Visiting R 62 12
The good part about getting older is that you don’t care as much what others think about you. Therefore, I admit that I am totally happy with my e-bike and that I am using it for doing more and longer bike rides than before. If some folks think that is not sporty enough and cheating – I still smell like roses after 25 km, what about you 😜.
A ride to Ebensee
This is an around 30 km/ 18 miles one way ride. At first it is just next to some main streets. Then it goes along the lake Traunsee which is the deepest lake in Austria (191 m, 625 feet).
On the way I passed through Gmunden which has an impressive city hall with ceramic chimes. I didn’t even know you could use this material for such a purpose. I thought it would break when used at this size. The idea for those chimes grew a lot later than the building itself. They date from 1958. The area is famous for its ceramics. This is why they wanted to make those chimes special. Ironically their own ceramics didn’t work for this purpose and they had to order it from another area.
Softness of water
First stop was the Rindbach waterfall. It is nothing really special. Just a small waterfall that flows across multiple steps. It is a nice scenery and a good shady place on a hot day.
I got a light gorilla pod as a gift from my son that allowed me to take time exposures. And I had time and the opportunity to experiment. I am always amazed how soft water can appear when you change time. It is almost like fog.
It is the same water, it is just something we don’t see with the way our eyes work. We think that what we see is the truth. But it is just our personal truth. The person right next to you might perceive things differently. Still you are looking at the same thing.
The Second World War and what happened there is something we should not forget. We can’t undo it but it is our responsibility to make sure it never happens again.
There used to be a subcamp of Mauthausen concentration camp near Ebensee, the Ebensee concentration camp. They have a small local museum that explains the political situation and what happened here. I was the only visitor (might be a combination of the topic and less travel due to the Corona pandemic) and I had enough time and privacy to read through a lot of the information.
Until then I was mostly familiar with what had happened in Germany itself but wasn’t that much aware about the situation in Austria. All leads to the question: “how could all of this happen?” And for me it always boils down to the same principle: it starts slowly, people are upset about something, politicians are not capturing the mood, other groups form, those groups get stronger, and even though they are a minority they are loud and start to carry out what they think is right. The silent majority doesn’t care or hopes it just goes away. And suddenly the minority made its way into the right positions and have the power that they execute in a ruthless way. The initial ground might be different in each country, but the line of events is similar.

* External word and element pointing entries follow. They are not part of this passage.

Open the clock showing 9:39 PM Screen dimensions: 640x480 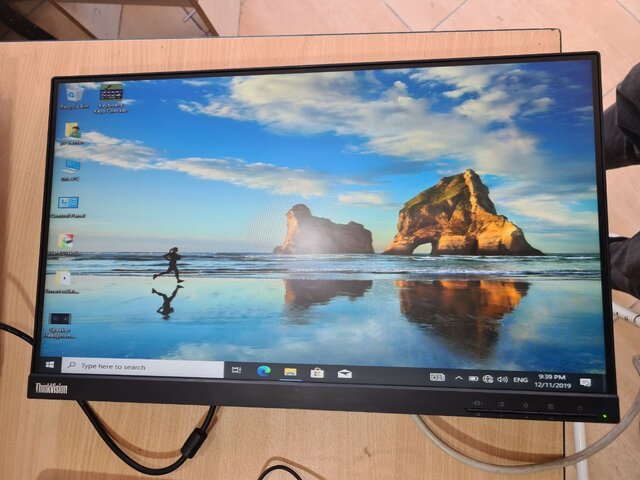[552, 380]
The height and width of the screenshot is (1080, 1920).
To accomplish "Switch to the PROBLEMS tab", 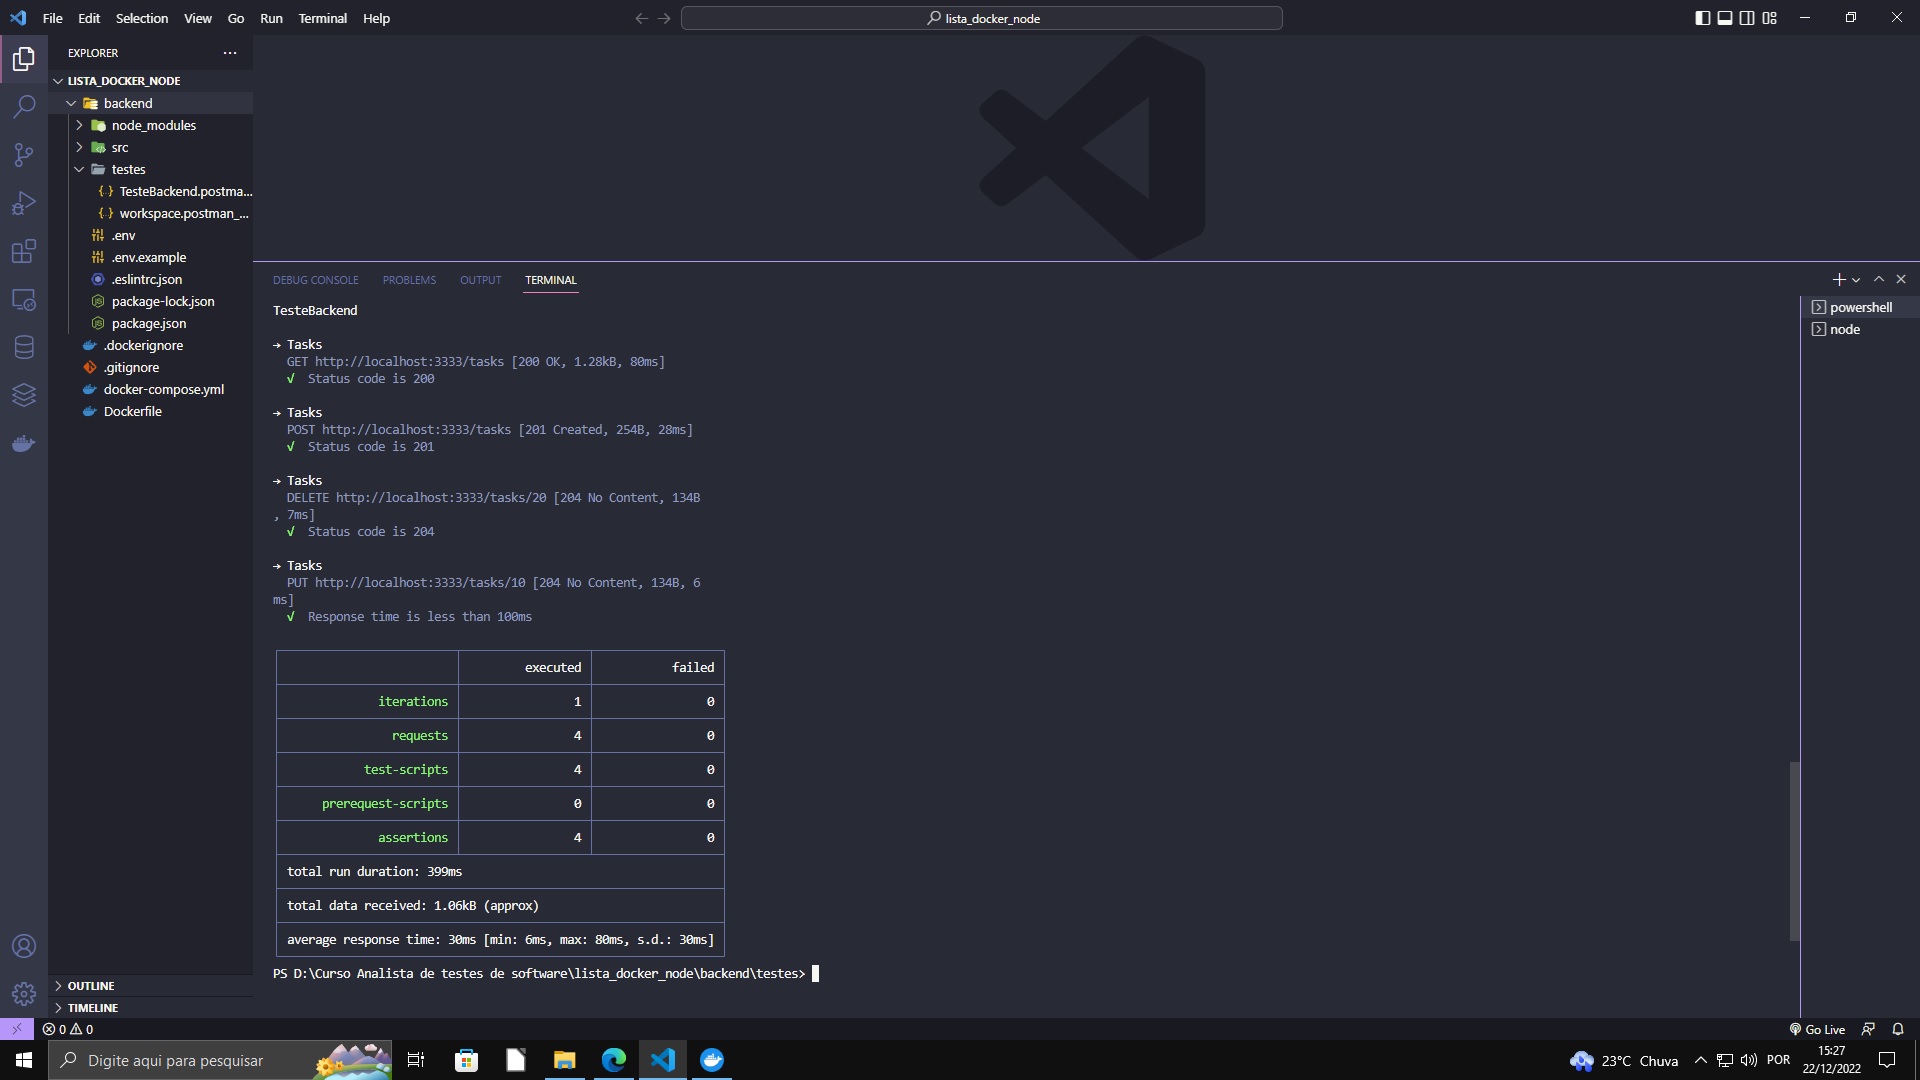I will point(409,280).
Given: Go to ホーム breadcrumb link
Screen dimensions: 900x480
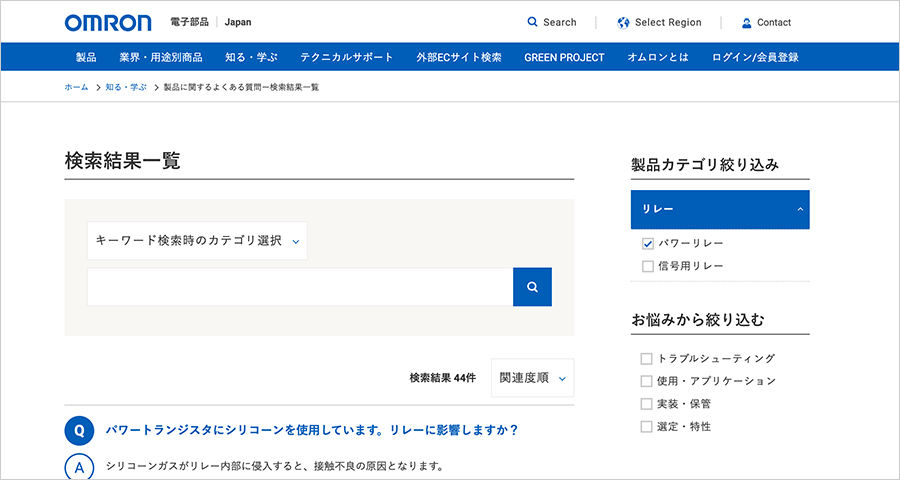Looking at the screenshot, I should tap(76, 88).
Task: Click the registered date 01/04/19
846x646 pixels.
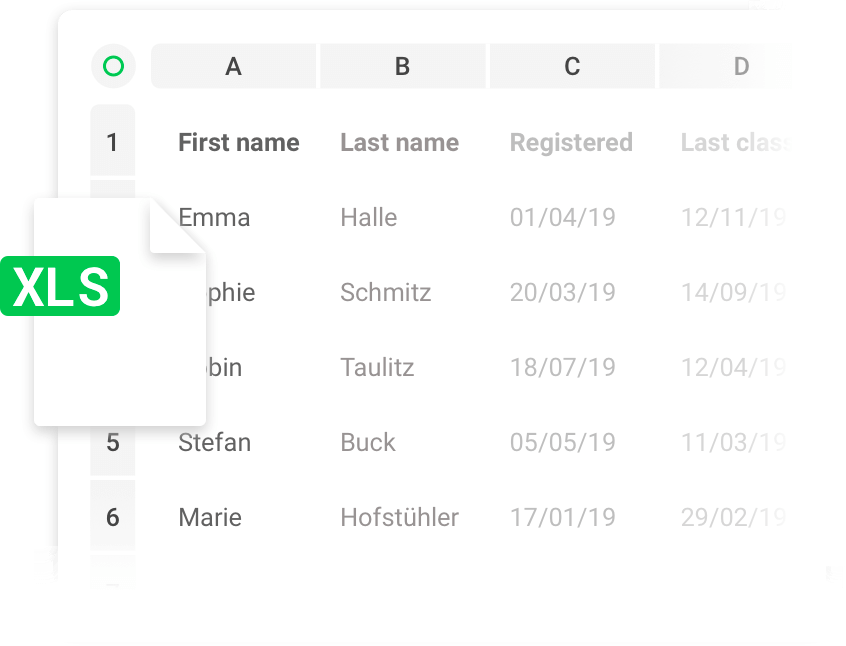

Do we really thing this cannot happen today? Are we taking democracy for granted? Do we hope for the one leader who could fix all our problems? What about the war in Bosnia, what about Rwanda? How thin is our layer of civilization and compassion? Where will the current conspiracy theories take us? How divided is our society already?
The whole purpose of the concentration camp was to provide forced labor to build tunnels for underground production of different machines. Today this area looks totally peaceful. But it was a location of pain and death. There is a whole tunnel system and one of the tunnels is open to the public.
In the tunnel it is cold and wet. You don’t want to be here. You don’t want to work here.
Again I was the only one and I had the chance to have a longer talk to the guy who usually sits at the entrance. The whole area is still in its original shape. Means that what you see on the picture above is really how it was built in 1943-1945. Some of the tunnels still exist, others have collapsed.
More than 8,300 prisoners died during that time.
What remains today
After the liberation the barracks of the camp were used for displaced people. But the officials tried to get rid of the remains as soon as possible and started to convert it into a residential neighborhood. Only the archway of the entrance was kept after the protests of local representative of the Austrian concentration camp association. Today you drive through this gate on your way to your house. Life needs to go on, but still it is a kind of cruel normality.
Right next to the residential area is a cemetery with a memorial. During the war they were only numbers. Here they are humans again. They get names again. They become visible.
It is an area of absolute beauty with a painful sting of history. It gives you a lot to think about.